*SUPPLIED DATA:*
________________

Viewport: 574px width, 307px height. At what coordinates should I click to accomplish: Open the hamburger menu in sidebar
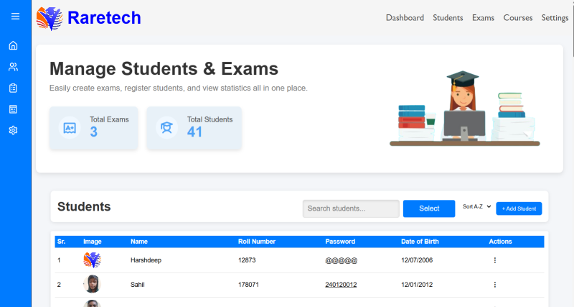(x=16, y=17)
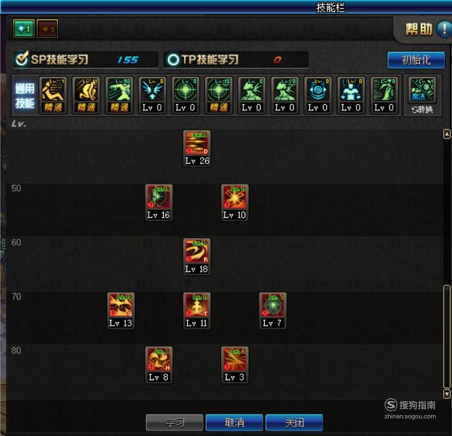Select the Lv 11 skill icon
This screenshot has height=436, width=452.
(x=197, y=305)
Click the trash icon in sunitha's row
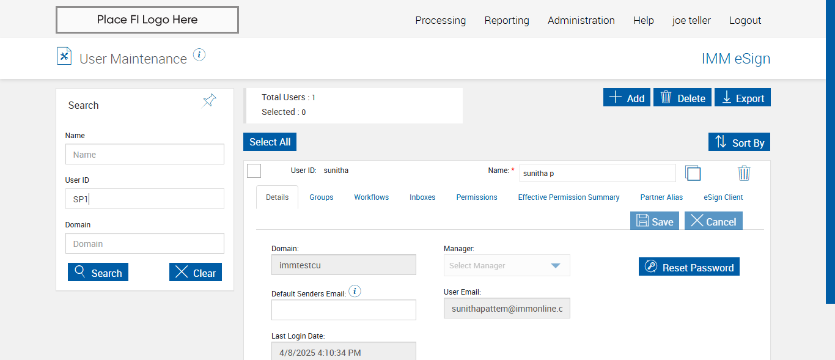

________________

*YOUR ASSIGNMENT:* Copy each line of the records above exactly as written. Do not carry over any picture.

*RESULT:*
Viewport: 574px width, 307px height. At what coordinates should I click to accomplish: Open the hamburger menu in sidebar
(x=16, y=17)
Select the Lv 11 skill icon
This screenshot has height=436, width=452.
(x=197, y=305)
Click the trash icon in sunitha's row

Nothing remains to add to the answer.